津次郎

映画の感想+ブログ

あんがい拍子抜け ほの蒼き瞳 (2022年製作の映画)

ほの蒼き瞳

3.0

前作Antlersは好きでした。が、スコットクーパーは手堅いけれど生真面目すぎます。概して“優等生で食い足りない”という印象があります。この映画The Pale Blue Eyeもまさにそうでした。
興味深い原作で、お金をかけ役者もそろえロバートデュバルまで引っ張り出して撮影は高柳正信。悪い点は見あたりません。なのに、な~んか満足度が低いのです。(性的という意味ではなく)色っぽさに欠けるのです。

ただしポー役Harry Mellingは出色でした。
来歴を見たらハリポタが並んでいるのでハリポタファンにはなじみ深い人なのかもしれませんが、個人的に忘れ得ないのはコーエン兄弟のバスターのバラード (2018)の挿話「食事券」です。Harry Mellingは四肢なしの弁士でした。じぶんはそのレビューをこう書いています。

『「あっけらかん」という日本語の意味を調べてみたら、次のように書かれていました。
『常識的、道徳的に考えれば当然あるはずの屈託、ためらい、恥じらいといった感情がなく、平然としているさまを表わす語。』
この映画にピッタリくる言葉です。
どの章も無情で即物的でアイロニカルです。でも、なんとなく空気感は陽気です。そしてあざやかです。
食事券の章で馬車が高架橋に寄ります。石を落とすので「ああ落とすんだなあ」とは判るのですが、それが「あっけらかん」と処理されます。
興行主がニヤニヤしながら近づいてきます→四肢のない弁士がごくりとつばを飲みます→鶏だけになった荷馬車→渋い表情の興行主。
愁嘆が回避され、倫理が浮いてしまいます。非道なのに、なんとも言えない余韻が残るのです。これはあざやかです。(後略)』
(わたしのバスターのバラードのレビューより)

まだ無名で士官学校にいたエドガーアランポーが猟奇殺人の謎解きに加わるという原作は心躍るものでした。
そして若きエドガーアランポーを誰が演じるか選ぶとしたら・・・Harry Mellingはうってつけでした。

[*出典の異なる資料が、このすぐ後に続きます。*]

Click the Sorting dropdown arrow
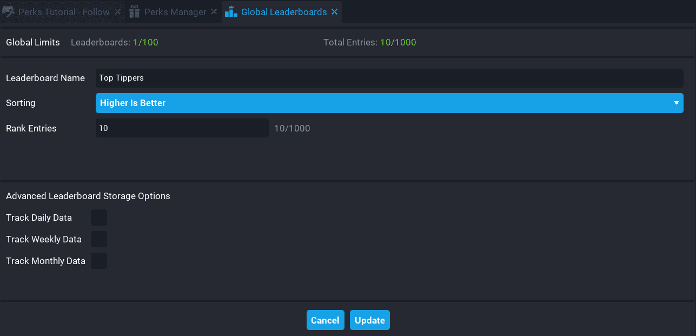 [x=676, y=103]
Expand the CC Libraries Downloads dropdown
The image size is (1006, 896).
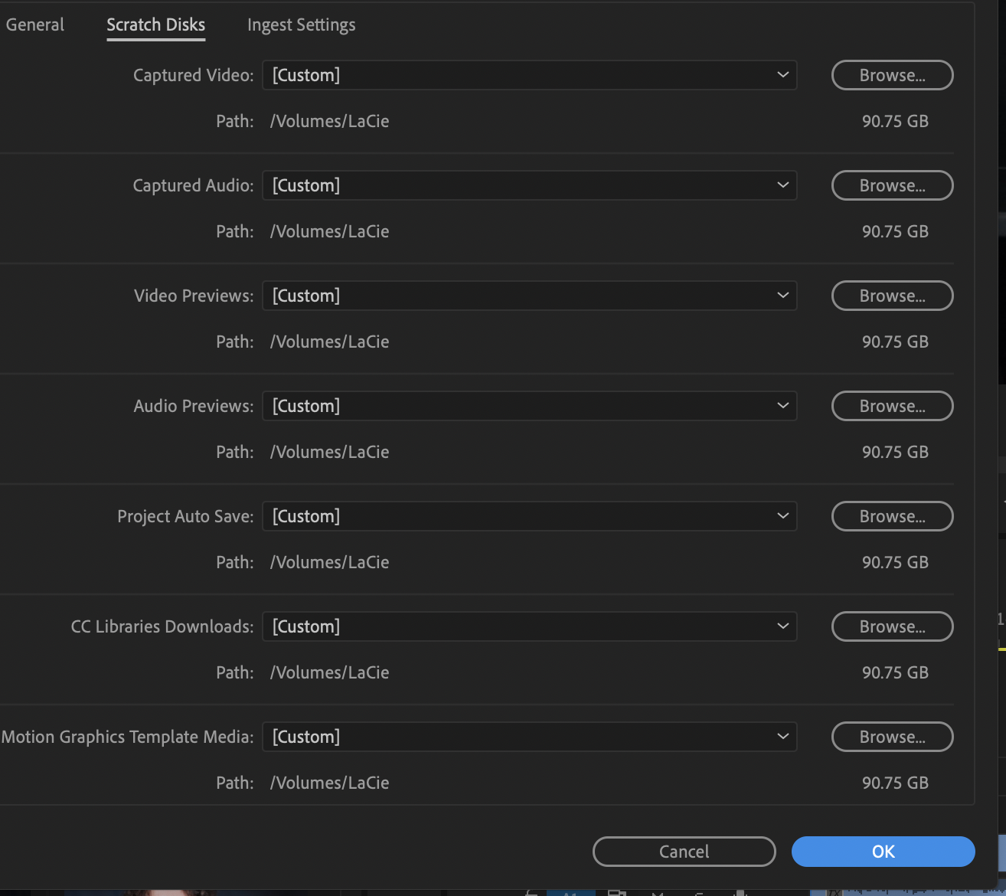click(529, 626)
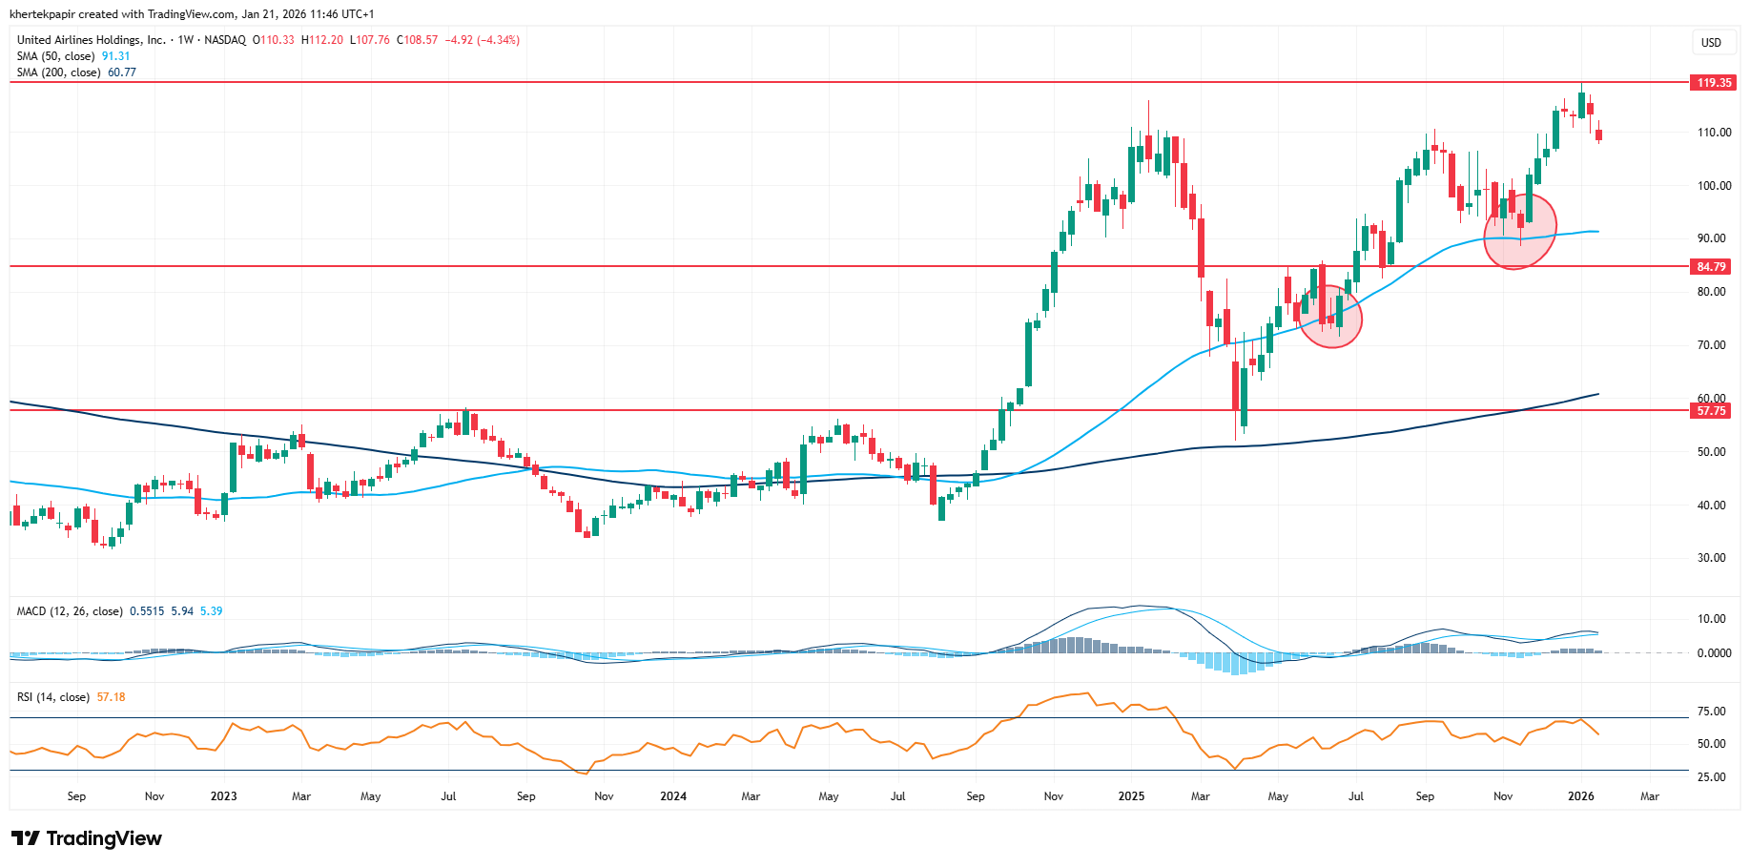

病的で神経質で繊細で疑心暗鬼で、現存するダゲレオタイプのポーもまさにそういう風貌をしています。配役はさすがにスコットクーパーでした。

だけど映画はぜんぜん猟奇へ振られてなくてすっこぬけてしまいます。抽象的な言い方ですが色気と潤いがまるでありません。

この原作ならば仏映画のパフューム~(2006)やジェヴォーダン~(2001)のように、あるいはクーパー自身の前作Antlersのようにがっつりと猟奇や血なまぐささへ振ってクリスチャンベイルの痩けた頬を生かすべきだったと思います。

デュバル以外にもTimothy Spall、Toby Jones、Charlotte Gainsbourgなど名優を揃えていて、なんかもっとぜんぜんすごいのができる布陣だったし話だった(などと勝手なことを)と思ったのでした。